3) The anger we suppress doesn't dissipate.  It harms us both  
physically and psychologically.  "...By the time a woman reaches  
midlife, the most significant predictors of her general health are her  
level of stress and where she ranks in terms of keeping her 'anger in.'"
      Fortunately there are ways to not only cultivate our anger, but  
to put it to good use.  Chemaly provides us with a wealth of options.   
So I would recommend this most excellent book to all women, gender  
nonconforming people, and the men who have potential to be allies.

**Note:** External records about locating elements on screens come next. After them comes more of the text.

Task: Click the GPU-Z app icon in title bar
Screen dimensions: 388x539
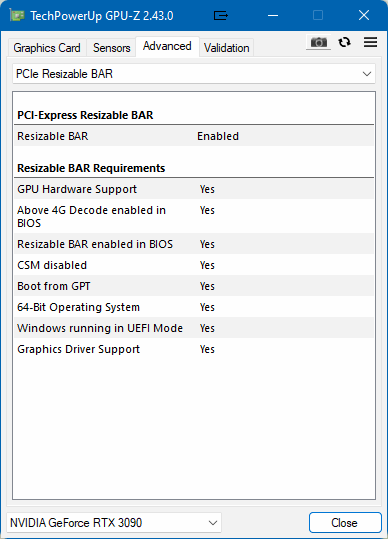Action: pos(17,15)
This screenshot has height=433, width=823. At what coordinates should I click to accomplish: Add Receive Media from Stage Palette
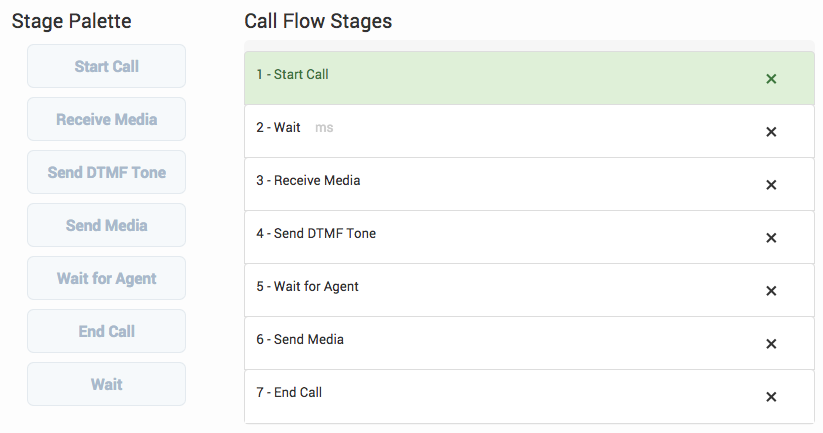106,119
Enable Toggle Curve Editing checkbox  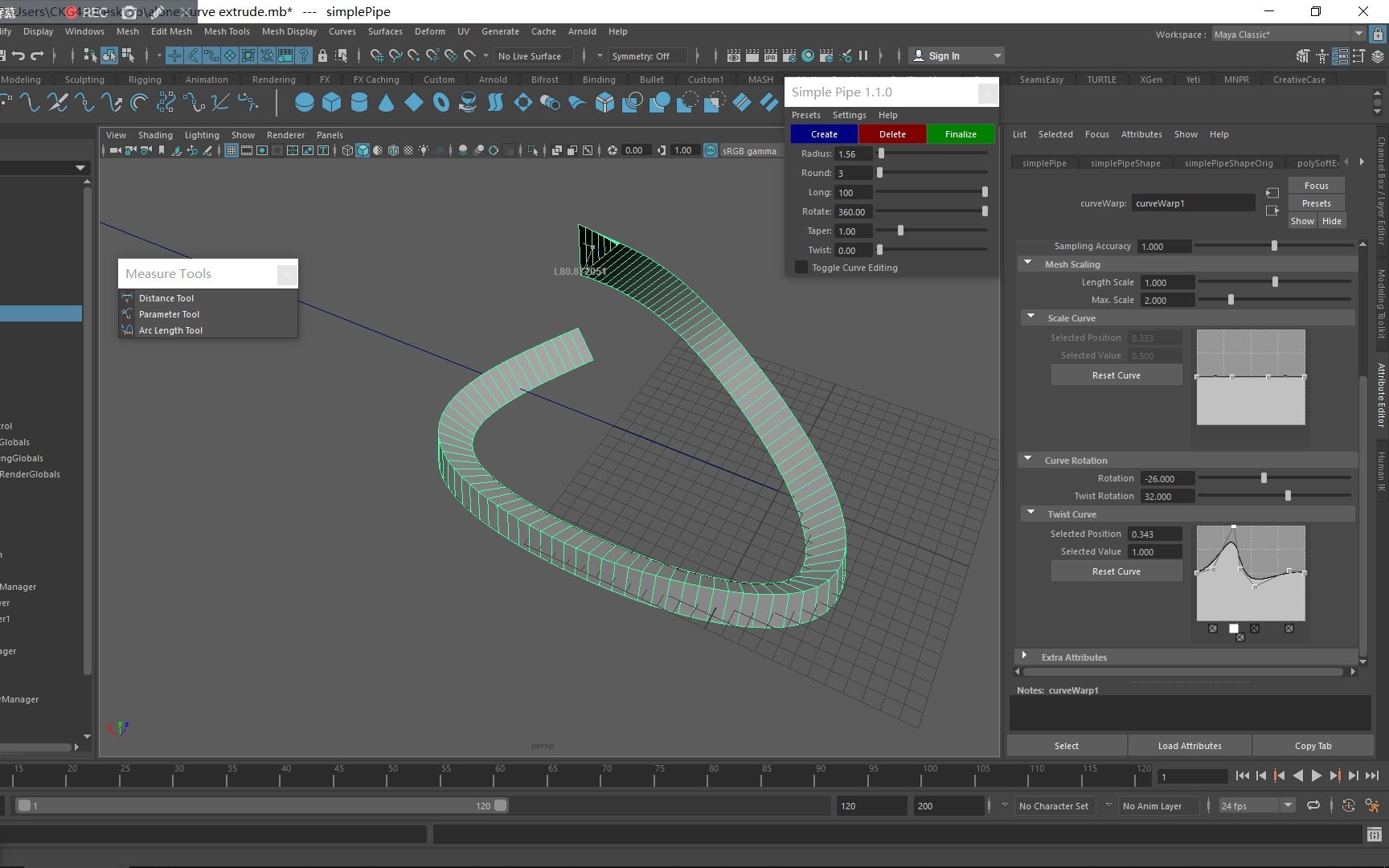pos(801,268)
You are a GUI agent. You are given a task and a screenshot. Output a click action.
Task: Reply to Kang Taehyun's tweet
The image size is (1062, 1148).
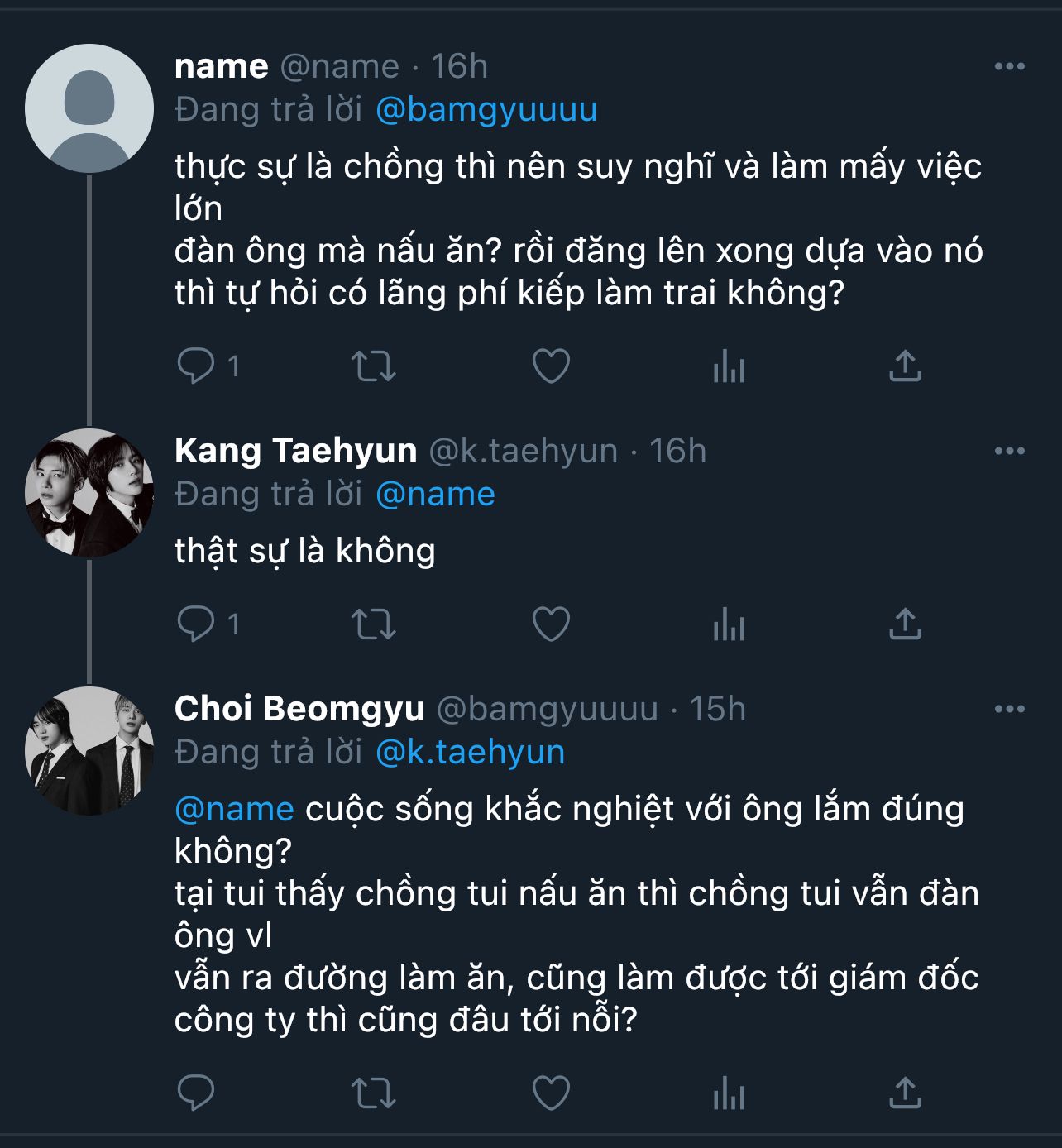(x=196, y=624)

      After her grandmother who had no problem with expressing anger  
died Chemaly wrote down everything positive she could think about  
anger.  I want to close this review with some of her thoughts:
      "...Anger is an assertion of rights and worth.  It is  
communication, equality, and knowledge.  It is intimacy, acceptance,  
fearlessness, embodiment, revolt, and reconciliation.  Anger is memory  
and rage.  It is rational thought and irrational pain.  Anger is  
freedom, independence, expansiveness, and entitlement.  It is justice,  
passion, clarity, and motivation...
      Your anger is a gift you give to yourself and the world that is  
yours.  In anger, I have lived more fully, freely, intensely,  
sensitively, and politically.  If ever there was a time not to silence  
yourself, to channel your anger into healthy places and choices, this  
is it."
      AMEN!!!!!!!
On a personal note, ironically very few people would use angry to  
describe me.  I'm usually described as a motivator, an encourager, a  
ray of sunshine.  I can use my anger creatively because I am familiar  
and comfortable with it.  I have written regular opinion pieces for  
the Bangor Daily News for six years on topics that enrage me, for  
example.  Anger helps me express myself quite articulately and  
convincingly.
A great big shout out goes out to Chemaly for reminding us that anger,  
far from diminishing us, greatly becomes us.